There is some good news. Our distracted present is partly the result of the collapse of the grand narratives of the last century. Communism, Capitalism, Socialism, Fascism–each ideology sought to organize the present in service of some greater future goal. They helped orient millions of lives, but at tremendous cost. Now, we muddle around without sure direction, but arguably we are less likely to meddle in the affairs of others, because those great totalizing ideologies have lost their power to set vast armies in motion. And maybe, just maybe, this creates room for new ways of living to flower that are more rooted in the actual present, and in our capacity to do things together, at the appropriate human scale and pace, a notion that Rushkoff loosely calls “presentism.”
The bad news? We’ve stopped living in linear time; that is, nothing moves forward any more. Instead, our Gross National Attention flits from spectacle to spectacle.
I think I first noticed this four years ago, when for two whole weeks Americans were transfixed by the momentous post-election protests in Iran, and then Michael Jackson died. Poof, there went Iran. Then Sarah Palin resigned her governorship of Alaska; goodbye Michael. Then the Senate confirmed Sonia Sotomayor’s nomination to the Supreme Court. Then Senator Ted Kennedy died. Then Nidal Hasan shot up the Fort Hood army base. Then Obama announced the Afghanistan troop surge.
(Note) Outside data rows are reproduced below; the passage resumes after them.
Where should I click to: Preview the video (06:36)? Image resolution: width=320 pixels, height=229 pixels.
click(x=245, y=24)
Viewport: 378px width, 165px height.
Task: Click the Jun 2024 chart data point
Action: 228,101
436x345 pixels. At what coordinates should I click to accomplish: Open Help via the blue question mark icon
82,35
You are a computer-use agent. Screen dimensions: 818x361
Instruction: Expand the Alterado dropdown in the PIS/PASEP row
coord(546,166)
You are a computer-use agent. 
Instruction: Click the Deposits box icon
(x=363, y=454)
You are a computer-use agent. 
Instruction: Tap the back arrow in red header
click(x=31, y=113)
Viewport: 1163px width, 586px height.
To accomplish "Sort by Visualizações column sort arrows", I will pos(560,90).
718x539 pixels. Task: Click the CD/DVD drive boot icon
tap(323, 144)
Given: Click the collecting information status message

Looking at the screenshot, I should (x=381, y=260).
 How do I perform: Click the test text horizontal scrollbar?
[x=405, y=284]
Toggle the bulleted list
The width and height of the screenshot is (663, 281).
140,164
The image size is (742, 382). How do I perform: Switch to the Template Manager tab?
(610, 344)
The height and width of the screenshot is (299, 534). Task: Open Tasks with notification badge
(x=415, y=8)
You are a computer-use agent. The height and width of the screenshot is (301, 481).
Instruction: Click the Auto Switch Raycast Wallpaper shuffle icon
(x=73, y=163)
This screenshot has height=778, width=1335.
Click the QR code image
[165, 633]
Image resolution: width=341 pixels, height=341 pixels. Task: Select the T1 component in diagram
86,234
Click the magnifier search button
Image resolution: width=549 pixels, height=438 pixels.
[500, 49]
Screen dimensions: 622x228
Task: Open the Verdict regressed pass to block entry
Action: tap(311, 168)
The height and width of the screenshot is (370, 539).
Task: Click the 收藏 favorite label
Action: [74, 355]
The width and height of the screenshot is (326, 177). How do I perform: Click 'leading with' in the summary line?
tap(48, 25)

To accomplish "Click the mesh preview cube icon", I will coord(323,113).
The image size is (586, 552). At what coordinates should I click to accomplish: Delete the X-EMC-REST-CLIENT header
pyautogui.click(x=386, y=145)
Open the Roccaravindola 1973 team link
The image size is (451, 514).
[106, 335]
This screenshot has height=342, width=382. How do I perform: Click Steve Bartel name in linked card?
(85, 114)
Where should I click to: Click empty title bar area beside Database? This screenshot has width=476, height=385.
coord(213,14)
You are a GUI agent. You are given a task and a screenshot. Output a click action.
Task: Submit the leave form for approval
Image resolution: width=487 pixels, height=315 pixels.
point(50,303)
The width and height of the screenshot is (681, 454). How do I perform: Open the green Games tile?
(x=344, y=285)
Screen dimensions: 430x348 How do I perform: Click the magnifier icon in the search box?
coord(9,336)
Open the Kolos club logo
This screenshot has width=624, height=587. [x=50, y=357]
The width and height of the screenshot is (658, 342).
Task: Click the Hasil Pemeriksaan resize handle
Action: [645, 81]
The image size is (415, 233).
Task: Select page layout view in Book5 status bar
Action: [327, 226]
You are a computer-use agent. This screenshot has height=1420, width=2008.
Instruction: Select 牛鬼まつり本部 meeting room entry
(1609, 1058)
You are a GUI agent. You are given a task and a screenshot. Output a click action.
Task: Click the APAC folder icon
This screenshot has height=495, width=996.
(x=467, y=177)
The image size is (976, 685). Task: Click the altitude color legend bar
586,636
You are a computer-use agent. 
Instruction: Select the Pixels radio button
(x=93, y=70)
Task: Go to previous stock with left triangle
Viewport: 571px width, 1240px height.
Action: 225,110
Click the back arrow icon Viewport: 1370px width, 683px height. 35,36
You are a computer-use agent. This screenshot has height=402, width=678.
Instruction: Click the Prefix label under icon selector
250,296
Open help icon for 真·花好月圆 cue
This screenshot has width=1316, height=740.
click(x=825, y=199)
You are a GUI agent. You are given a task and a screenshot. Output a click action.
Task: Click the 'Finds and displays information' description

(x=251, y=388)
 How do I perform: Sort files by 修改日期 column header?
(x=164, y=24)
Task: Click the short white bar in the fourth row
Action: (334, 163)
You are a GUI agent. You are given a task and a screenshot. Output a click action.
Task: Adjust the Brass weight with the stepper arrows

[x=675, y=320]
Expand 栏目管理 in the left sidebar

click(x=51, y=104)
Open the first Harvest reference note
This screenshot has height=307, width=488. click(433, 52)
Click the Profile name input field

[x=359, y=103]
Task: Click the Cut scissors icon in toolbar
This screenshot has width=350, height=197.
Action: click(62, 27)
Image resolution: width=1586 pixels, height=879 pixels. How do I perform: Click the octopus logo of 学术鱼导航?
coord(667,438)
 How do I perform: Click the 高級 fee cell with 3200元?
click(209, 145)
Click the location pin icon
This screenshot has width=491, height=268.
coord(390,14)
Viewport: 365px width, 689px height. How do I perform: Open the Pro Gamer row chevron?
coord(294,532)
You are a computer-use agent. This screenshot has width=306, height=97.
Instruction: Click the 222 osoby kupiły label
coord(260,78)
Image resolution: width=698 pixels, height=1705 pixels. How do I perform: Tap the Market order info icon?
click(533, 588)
Then a Nigerian man tried to blow up an flight from Amsterdam to Detroit on Christmas Day with a bomb in his underwear. Then Haiti was hit with a horrific earthquake. And Scott Brown took Ted Kennedy’s seat. Which was followed by the Winter Olympics, the earthquake in Chile, the passage of health care reform, the Iceland volcano, the BP oil spill…
Remember not long ago, when the country was focused on gun control after Sandy Hook? Or climate change after Hurricane Sandy? Or immigration reform? I’m sorry, that’s on for this week, at least until it gets bumped aside by some natural disaster, celebrity tragedy or act of terror.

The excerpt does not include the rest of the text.